There is a common misconception that fat weight doesn’t do anything, but research has shown that the fat in your body plays an important role in hormone balance or imbalance, toxin processing and storage and metabolic weight. When you go for serious weight loss you are asking your body to re-distribute those tasks to other tissues. That means detoxifying and eliminating the toxins stored in the fat tissue you’re trying to lose, re-adjusting your hormone balance (usually for the better, but it’s still a slow process) and changing your basic resting metabolism. Not to mention that for every pound of fat you lose your body needs to re-organize, eliminate or reabsorb A MILE of blood vessels. Whaaaa??? Literally a mile of blood vessels are necessary to properly feed and circulate each pound of fat and your body has to deal with that each time you gain or lose fat. Rapid weight loss sounds do-able but rapid elimination of a mile of blood vessels? Not so much.
The Unreality of Reality TV Weight Loss
I am in no way trying to minimize the accomplishments of the people who go on reality TV and actually do the hard work to lose weight and keep it off. Just remember that most of the people on TV reality weight loss shows are going from 6000 calorie all fast-food diets with absolutely no activity to 1500 calorie diets (usually cooked by someone else) with personal trainers pushing them around for hours of every day. Even if it’s possible for you to quit your job and devote your life to weight loss, it’s probably not possible to also pay a personal trainer, motivational coach and personal chef. It’s just not real life – which of course is what makes it fun to watch on TV.
Real Life Weight Loss vs. The Rapid Weight Loss Dream
Today all I want you to know is that real-life weight loss is different than “reality TV” weight loss. It happens in fits and starts, there are pauses in progress. Some weeks you might lose two pounds and some weeks you might not see the scale move at all. In fact, six weeks might go by where you’re doing everything right and the numbers on the scale aren’t changing. That is totally normal. It’s so easy to get discouraged and to be aiming for the numbers without paying any attention to how you feel, how your clothes are fitting or the tremendous amount of work your body is doing in that six weeks to normalize and re-adjust to this new you.
Even if you’re only losing two pounds a month, you’re still losing weight and getting healthier and making positive change. The best part is you’re learning the behaviors as you lose to help you keep the weight off for the long run.
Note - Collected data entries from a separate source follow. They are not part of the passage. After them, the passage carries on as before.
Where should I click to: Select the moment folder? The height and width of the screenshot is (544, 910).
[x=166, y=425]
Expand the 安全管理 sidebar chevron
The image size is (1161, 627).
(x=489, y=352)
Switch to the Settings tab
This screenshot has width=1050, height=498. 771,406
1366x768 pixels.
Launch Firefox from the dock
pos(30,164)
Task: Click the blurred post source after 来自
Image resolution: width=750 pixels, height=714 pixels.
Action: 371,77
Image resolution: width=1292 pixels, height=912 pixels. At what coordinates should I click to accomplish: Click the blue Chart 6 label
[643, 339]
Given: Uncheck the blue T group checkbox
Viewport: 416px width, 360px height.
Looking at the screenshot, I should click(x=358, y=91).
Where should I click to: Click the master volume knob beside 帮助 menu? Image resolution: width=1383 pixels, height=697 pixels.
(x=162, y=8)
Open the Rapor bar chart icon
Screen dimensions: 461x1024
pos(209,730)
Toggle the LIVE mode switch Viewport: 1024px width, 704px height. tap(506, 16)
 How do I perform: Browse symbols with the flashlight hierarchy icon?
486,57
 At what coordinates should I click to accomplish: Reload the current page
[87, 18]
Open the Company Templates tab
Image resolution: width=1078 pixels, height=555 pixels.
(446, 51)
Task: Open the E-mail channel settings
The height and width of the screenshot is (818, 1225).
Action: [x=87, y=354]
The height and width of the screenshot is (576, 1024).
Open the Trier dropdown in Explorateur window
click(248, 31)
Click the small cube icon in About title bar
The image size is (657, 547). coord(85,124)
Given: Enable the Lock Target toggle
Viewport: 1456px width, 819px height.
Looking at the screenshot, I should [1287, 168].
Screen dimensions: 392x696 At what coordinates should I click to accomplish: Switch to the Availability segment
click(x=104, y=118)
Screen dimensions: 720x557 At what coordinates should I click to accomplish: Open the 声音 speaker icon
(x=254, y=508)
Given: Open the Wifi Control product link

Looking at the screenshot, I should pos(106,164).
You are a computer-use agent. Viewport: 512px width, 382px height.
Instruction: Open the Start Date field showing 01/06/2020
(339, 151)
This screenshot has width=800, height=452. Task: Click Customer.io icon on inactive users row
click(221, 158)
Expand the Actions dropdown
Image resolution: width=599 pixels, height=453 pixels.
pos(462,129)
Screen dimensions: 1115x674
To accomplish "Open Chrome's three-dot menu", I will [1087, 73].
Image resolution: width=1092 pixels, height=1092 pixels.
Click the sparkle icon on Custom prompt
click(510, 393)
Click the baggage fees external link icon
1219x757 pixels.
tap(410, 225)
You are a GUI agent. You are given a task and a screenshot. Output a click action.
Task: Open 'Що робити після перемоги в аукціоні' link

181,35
Just be gentle with yourself, be forgiving that you have to work in weight loss as a side activity and not as your whole purpose in life. That isn’t a bad thing. Rapid weight loss isn’t real life and setting that as your expectation just sets you up for failure. Celebrate every progress and take time to admire how much hard work your body is doing in the times that the number on the scale isn’t changing. It really is a big deal. Your body is an amazing tool and an amazing gift – sometimes it benefits from a little appreciation as well.